A evidência já existente sobre os múltiplos benefícios à saúde resultantes do consumo de dietas saudáveis é robusta. A ciência da microbiota pode fornecer explicações importantes sobre os mecanismos potenciais pelos quais dietas saudáveis impactam positivamente a saúde e mais evidências sobre a saúde, a nutrição e a microbiota serão essenciais para fortalecer esse campo.
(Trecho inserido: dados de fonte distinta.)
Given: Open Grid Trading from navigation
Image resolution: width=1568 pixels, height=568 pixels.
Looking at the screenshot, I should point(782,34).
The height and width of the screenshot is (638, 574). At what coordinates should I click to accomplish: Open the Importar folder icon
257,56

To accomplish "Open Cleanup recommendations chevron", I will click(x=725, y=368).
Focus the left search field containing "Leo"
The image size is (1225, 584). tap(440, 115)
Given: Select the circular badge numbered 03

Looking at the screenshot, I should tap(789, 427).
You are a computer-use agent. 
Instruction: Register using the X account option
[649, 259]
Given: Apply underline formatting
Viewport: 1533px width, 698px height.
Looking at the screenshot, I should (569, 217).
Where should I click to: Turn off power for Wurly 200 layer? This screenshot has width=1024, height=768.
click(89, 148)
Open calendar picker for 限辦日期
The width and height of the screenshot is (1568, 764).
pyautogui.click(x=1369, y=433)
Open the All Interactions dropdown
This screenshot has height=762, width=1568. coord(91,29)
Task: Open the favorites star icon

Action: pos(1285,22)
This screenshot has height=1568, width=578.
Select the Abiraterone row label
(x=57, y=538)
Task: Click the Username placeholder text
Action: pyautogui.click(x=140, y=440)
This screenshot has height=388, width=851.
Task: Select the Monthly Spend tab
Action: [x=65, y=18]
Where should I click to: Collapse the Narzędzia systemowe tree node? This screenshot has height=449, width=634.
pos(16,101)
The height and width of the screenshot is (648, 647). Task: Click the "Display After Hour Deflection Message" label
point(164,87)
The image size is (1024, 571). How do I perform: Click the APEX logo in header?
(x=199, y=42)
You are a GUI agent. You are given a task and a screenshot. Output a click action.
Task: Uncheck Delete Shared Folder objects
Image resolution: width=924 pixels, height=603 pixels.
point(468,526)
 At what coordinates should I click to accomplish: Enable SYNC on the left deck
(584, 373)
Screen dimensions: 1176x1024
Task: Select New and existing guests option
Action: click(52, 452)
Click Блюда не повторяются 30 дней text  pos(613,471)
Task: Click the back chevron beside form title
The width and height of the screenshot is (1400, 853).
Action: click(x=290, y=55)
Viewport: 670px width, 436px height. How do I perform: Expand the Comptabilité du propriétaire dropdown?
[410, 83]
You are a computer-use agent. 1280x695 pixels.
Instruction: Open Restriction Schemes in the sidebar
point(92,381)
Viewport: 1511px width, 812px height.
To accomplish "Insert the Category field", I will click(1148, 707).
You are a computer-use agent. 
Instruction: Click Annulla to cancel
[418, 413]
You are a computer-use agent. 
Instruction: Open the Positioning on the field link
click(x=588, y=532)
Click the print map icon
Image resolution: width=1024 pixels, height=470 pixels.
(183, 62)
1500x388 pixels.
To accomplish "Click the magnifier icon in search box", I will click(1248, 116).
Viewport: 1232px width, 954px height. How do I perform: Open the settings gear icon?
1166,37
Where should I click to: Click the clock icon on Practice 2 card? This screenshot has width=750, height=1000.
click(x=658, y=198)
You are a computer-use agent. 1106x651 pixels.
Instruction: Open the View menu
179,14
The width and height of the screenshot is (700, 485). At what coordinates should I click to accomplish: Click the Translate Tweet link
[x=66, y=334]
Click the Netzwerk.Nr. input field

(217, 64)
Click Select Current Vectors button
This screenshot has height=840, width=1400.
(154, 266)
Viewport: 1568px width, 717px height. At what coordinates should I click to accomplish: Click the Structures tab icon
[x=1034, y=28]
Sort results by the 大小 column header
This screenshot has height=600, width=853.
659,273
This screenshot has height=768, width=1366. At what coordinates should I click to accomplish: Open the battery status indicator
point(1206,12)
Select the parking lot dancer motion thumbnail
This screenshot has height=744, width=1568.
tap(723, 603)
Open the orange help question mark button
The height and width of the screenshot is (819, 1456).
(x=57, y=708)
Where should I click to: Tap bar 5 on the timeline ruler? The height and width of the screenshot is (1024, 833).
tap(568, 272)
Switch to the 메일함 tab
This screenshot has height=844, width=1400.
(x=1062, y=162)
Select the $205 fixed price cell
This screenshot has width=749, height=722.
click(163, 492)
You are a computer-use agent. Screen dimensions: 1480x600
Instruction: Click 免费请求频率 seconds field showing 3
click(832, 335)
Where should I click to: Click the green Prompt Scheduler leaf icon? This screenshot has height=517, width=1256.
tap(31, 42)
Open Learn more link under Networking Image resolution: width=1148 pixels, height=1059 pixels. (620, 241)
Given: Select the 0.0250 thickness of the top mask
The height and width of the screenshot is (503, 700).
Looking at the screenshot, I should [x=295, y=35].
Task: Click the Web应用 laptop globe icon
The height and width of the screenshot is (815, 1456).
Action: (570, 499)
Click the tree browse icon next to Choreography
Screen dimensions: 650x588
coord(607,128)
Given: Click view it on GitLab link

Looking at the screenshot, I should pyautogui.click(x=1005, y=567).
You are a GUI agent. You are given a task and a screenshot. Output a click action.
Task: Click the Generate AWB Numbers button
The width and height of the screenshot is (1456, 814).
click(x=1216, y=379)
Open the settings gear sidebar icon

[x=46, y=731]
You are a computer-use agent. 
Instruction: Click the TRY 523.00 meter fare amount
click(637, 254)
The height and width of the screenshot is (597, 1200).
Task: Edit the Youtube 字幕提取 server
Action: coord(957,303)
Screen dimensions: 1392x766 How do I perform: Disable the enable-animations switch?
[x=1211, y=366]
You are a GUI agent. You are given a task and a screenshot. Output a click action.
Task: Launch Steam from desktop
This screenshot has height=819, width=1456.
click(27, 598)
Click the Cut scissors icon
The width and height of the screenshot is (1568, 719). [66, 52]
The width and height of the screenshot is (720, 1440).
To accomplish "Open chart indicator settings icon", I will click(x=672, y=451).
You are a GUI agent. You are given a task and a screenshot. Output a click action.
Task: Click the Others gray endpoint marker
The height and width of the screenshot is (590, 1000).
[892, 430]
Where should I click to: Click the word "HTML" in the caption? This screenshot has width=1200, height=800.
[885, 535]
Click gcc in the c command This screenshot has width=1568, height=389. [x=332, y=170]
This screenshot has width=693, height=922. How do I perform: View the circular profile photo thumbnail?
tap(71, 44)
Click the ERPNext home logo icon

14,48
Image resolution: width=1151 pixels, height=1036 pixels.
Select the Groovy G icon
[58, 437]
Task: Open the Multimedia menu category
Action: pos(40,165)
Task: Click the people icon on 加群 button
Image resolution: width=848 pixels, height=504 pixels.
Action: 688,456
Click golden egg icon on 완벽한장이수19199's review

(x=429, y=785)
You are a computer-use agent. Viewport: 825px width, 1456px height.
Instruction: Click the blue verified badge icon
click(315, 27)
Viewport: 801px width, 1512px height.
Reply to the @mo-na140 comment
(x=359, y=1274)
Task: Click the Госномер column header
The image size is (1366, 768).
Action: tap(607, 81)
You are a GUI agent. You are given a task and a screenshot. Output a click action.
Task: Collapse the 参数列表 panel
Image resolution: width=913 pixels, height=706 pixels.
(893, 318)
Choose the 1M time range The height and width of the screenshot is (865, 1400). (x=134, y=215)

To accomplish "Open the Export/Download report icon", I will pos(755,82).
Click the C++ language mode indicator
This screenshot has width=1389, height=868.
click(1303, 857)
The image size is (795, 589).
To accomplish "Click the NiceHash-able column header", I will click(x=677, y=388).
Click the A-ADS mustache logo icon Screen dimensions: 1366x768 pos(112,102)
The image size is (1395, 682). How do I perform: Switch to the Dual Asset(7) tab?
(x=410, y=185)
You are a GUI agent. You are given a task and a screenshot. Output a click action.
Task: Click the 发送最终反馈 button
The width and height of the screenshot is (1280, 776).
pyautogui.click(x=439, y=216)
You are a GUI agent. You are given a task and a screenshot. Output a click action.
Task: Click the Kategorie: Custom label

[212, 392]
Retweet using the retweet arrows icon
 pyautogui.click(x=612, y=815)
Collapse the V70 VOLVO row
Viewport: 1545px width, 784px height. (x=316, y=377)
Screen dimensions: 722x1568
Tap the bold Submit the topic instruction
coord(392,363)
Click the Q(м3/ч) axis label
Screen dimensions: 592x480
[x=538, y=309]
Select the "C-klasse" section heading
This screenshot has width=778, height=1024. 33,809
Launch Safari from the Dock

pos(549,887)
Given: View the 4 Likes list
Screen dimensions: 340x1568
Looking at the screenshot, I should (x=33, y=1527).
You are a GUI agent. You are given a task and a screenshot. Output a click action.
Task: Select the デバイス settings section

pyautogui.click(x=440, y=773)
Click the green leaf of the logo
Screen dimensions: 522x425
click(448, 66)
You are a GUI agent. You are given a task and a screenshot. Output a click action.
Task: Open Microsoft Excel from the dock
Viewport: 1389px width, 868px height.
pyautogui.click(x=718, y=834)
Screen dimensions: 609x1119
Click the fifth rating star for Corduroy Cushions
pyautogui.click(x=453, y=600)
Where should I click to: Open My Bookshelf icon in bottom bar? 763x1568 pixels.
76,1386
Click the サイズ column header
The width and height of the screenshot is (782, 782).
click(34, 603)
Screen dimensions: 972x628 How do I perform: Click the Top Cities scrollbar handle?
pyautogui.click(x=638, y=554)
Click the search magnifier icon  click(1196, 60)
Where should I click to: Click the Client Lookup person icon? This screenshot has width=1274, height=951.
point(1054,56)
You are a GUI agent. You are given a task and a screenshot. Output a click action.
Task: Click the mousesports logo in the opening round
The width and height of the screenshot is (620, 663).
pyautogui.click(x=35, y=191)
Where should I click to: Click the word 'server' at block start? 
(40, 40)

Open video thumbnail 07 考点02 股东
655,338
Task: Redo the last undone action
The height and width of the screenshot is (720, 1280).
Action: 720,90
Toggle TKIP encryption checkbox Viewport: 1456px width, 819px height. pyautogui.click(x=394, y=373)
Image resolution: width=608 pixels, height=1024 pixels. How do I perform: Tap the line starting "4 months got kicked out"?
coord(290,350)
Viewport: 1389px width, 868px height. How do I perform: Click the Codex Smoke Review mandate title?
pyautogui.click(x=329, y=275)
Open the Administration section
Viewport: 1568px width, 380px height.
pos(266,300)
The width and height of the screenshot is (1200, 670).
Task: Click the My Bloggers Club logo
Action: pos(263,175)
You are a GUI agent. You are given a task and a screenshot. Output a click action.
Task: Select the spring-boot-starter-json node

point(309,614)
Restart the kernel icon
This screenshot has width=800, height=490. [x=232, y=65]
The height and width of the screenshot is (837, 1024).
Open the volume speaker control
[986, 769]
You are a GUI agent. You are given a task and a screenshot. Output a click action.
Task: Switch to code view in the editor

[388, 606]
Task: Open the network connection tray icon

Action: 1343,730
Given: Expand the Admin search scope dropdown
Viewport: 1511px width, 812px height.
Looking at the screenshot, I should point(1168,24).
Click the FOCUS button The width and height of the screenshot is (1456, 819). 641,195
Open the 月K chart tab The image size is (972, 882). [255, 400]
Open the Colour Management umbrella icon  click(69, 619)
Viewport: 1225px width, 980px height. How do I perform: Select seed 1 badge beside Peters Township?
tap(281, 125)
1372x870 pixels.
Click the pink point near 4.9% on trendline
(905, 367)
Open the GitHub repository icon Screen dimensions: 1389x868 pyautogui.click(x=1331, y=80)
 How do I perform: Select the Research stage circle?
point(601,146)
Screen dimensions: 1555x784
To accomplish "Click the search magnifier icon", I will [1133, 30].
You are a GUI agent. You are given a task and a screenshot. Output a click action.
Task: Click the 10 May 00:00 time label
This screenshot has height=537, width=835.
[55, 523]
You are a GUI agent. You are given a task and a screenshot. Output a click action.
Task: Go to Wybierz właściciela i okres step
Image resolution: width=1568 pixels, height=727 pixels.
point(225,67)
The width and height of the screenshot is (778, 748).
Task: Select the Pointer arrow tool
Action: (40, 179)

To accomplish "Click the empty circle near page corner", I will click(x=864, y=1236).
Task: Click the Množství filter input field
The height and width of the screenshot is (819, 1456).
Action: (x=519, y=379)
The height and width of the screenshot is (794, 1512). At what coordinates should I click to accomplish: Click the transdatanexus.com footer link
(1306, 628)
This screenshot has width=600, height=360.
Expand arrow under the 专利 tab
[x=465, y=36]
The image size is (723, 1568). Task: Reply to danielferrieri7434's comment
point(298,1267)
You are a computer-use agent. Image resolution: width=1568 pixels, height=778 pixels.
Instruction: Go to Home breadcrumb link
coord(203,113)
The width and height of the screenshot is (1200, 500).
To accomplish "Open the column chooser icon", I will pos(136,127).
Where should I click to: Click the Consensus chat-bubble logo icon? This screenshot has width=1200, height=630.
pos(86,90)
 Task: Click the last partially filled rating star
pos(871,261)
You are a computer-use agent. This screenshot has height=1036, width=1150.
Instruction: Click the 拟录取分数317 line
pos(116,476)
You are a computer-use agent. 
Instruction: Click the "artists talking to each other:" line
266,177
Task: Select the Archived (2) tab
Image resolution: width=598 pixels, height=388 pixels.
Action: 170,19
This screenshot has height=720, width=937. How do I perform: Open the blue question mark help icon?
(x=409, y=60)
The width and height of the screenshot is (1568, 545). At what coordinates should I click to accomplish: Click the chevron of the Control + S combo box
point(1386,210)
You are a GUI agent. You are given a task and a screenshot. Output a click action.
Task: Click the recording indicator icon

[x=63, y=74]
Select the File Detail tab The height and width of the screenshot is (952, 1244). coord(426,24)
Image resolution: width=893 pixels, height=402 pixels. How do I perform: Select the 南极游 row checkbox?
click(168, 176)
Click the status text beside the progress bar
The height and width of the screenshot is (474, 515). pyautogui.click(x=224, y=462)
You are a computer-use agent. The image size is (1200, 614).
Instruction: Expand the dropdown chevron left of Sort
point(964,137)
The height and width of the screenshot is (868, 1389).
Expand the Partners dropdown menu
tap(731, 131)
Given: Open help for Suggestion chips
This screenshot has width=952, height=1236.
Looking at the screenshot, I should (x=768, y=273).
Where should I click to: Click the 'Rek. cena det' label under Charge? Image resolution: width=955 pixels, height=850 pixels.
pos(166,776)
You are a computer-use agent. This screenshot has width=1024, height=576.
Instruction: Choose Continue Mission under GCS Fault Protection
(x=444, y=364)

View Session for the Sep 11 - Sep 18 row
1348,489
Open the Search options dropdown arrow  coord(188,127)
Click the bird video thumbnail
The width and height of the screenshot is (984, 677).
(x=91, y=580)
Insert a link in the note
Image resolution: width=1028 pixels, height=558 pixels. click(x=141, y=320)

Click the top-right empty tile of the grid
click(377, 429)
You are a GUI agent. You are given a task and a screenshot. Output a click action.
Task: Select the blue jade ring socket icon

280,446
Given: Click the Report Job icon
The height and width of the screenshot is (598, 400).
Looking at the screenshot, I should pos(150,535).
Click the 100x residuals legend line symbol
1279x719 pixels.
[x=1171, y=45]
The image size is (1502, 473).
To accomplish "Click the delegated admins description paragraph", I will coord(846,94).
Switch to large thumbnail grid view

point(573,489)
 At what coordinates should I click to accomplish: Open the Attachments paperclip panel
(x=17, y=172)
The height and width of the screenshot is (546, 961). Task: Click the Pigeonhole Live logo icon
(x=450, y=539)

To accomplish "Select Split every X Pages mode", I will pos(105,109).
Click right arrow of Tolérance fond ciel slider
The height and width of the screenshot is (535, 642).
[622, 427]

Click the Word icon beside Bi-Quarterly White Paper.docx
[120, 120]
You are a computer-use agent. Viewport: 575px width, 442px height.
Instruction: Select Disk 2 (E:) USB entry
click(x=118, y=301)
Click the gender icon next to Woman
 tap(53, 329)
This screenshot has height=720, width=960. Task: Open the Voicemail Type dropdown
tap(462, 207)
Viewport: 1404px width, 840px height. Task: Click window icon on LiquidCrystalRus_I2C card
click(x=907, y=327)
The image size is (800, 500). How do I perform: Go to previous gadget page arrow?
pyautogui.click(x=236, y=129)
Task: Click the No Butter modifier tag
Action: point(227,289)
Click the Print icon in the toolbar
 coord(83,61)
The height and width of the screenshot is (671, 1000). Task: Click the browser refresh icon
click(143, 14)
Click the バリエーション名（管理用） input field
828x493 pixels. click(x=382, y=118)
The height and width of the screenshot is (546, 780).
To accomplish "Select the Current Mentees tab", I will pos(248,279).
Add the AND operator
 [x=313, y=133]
Em linha com as recomendações dietéticas atuais, a pesquisa sobre microbiotas reforça a importância de consumir uma ampla variedade de alimentos vegetais (ou seja, frutas, vegetais, nozes, sementes, leguminosas e tubérculos) para manter uma população microbiana saudável e promover a diversidade microbiana. Os sistemas alimentares são intimamente ligados ao processo saúde-doença e à nutrição humana e a microbiota é uma interface entre o macro e o micro que deve ser considerada inclusive nas políticas, com importantes implicações também sobre as questões ambientais relacionadas.